The best way to determine the $arg(z)$ or inverse tangent of a value to find polar form of complex number

Question

First of all, this question is focused on how to find the $\arg(z)$ or inverse tangent of ratio of $\Im(z)$ and $\Re(z)$. And please to note that, before i'm asking this question, i've read all the possible duplicates. But all of those have many different answer and make me more confused.

Suppose i have $-1+0i$, the polar form is :

1. $r=|-1+0i|=1$
2. $\theta=\tan^{-1}(0)=\pi, \quad 0\,\text{is satisfied but why gives different answer?} $
3. $\therefore -1= \text{cis}(\pi)=e^{i\pi}$

Suppose i have $3+0i$, the polar form is :

1. $r=|3+0i|=3$
2. $\theta=\tan^{-1}(0)=0, \quad \pi \,\text{gives different answer?}$
3. $\therefore 3= 3\,\text{cis}(0)=3e^{0i}$

Suppose i have $0-4i$, the polar form is :

1. $r=|0-4i|=4$
2. $\theta=\tan^{-1}\left(\dfrac{-4}{0}\right)=-\dfrac{\pi}{2}, \quad \dfrac{\pi}{2} \,\text{gives different answer?}$
3. $\therefore -4i= 4\,\text{cis}\left(-\dfrac{\pi}{2}\right)=3e^{-i\frac{\pi}{2}}$

From those example, why in step $2$ for each example has different result?
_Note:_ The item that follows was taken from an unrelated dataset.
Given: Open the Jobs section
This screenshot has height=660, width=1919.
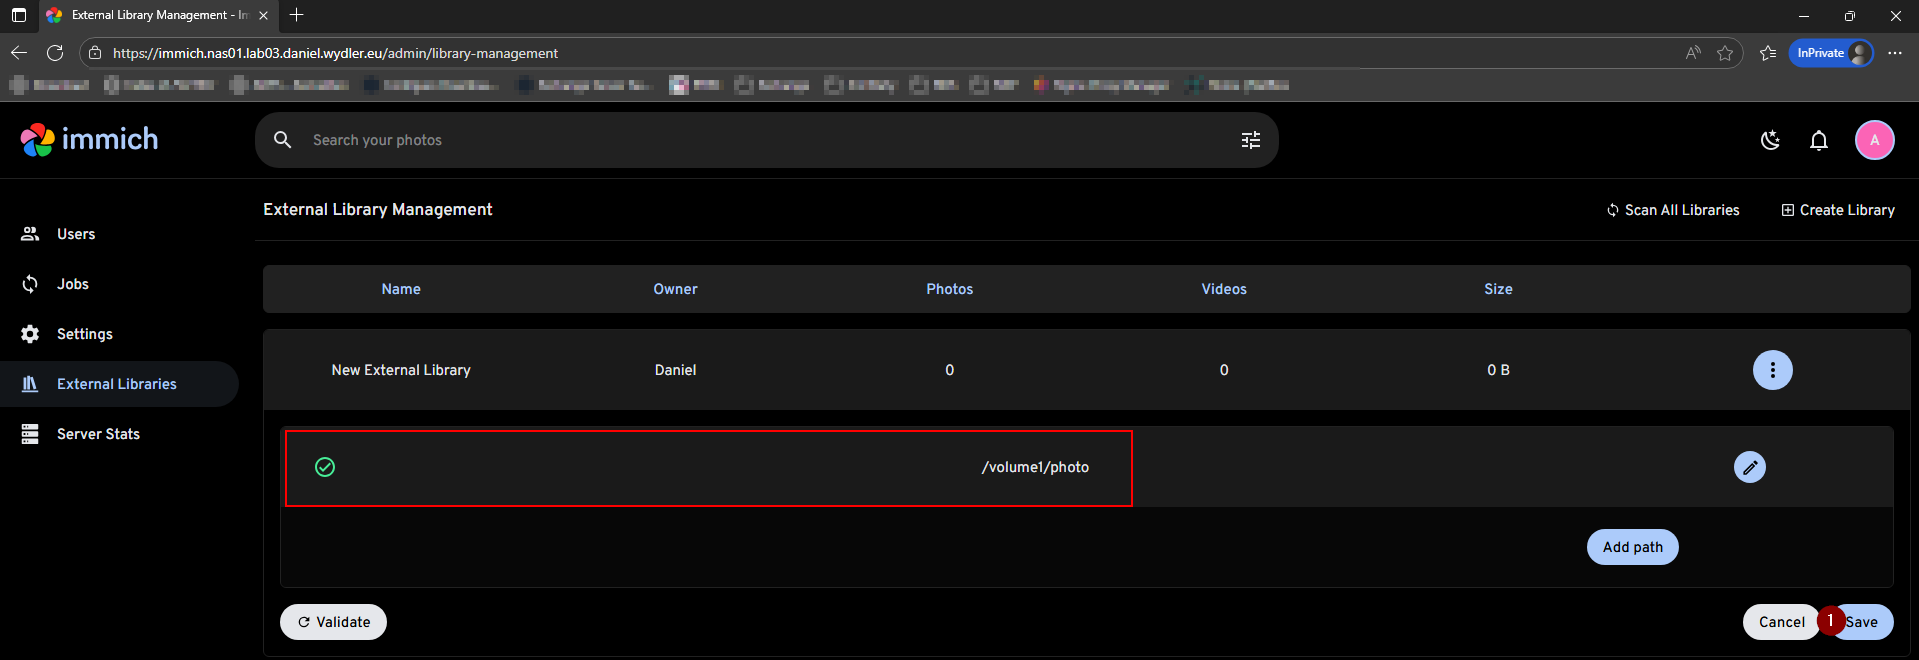Looking at the screenshot, I should (x=72, y=284).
Besides, i found a formula or something like that (on my possible duplicate), it said :

$$\theta=\arg(z)=\begin{cases} 2\tan^{-1}\left(\dfrac{\Im(z)}{|z|+\Re(x)}\right) &\text{if $x>0 \lor y\ne 0$}\\ \pi &\text{if $x<0 \land y=0$}\\ \text{Undefined} &\text{if $x=0 \land y=0$} \end{cases}$$

Is that formula always work in all cases? But it doesn't give me enough information when $x>0 \land y=0$ (is this includes the first rule? When $x>0 \lor y\ne 0$)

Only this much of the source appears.